Home Secretary Suella Braverman has hit out at the extremist nature of mass protests on the streets of the UK against the backdrop of the Israel-Gaza conflict as “hate marches” and vowed she would not hesitate to change terror legislation to tackle “utterly odious” bad actors.

The minister was speaking after an emergency Cabinet Office Briefing Rooms A (COBRA) security meeting chaired by British Prime Minister Rishi Sunak at 10 Downing Street this week.

She said: "To my mind there is only one way to describe those marches: they are hate marches.

"What we've seen over the last few weekends, we've seen now tens of thousands of people take to the streets following the massacre of Jewish people, the single largest loss of Jewish life since the Holocaust, chanting for the erasure of Israel from the map."

She also reiterated her call for the police to take a “zero-tolerance approach to antisemitism” and warned of a "large number of bad actors who are deliberately operating beneath the criminal threshold in a way which you or I or the vast majority of the British people would consider to be utterly odious".

“We keep our laws under review.

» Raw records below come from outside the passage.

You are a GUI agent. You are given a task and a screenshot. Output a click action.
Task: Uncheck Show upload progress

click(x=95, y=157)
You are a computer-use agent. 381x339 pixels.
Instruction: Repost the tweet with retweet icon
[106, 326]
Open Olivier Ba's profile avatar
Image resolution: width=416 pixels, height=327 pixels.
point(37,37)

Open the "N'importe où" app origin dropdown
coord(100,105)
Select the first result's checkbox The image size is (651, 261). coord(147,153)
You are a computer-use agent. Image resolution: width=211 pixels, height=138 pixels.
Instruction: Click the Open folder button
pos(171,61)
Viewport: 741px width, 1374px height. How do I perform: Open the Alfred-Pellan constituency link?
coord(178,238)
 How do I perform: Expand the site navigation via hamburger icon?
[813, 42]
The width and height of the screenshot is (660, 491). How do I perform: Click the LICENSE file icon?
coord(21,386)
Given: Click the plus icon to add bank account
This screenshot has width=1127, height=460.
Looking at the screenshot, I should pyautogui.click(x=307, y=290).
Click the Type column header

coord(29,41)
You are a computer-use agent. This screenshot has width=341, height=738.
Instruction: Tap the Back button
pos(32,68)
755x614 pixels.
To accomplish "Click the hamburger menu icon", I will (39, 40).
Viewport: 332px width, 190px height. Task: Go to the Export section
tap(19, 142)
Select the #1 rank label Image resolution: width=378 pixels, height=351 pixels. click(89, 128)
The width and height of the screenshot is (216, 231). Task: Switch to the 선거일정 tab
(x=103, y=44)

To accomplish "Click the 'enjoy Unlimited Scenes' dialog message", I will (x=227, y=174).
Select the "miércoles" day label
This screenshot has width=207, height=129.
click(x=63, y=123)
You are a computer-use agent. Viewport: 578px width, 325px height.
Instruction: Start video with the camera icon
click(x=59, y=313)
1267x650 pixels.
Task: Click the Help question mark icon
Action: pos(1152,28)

If there is a need to change the law, just as we did in relation to Just Stop Oil protests, I will not hesitate to act,” she added.

It came as the British Indian minister hosted an event with the Internet Watch Foundation and committed to clamp down on the spread of artificial intelligence (AI) generated child sex abuse material.

Taking place in the lead up to the UK government’s AI Safety Summit, Braverman addressed attendees, many of which have come together to sign a statement pledging to cooperate to mitigate the spread of AI-generated images depicting children being abused.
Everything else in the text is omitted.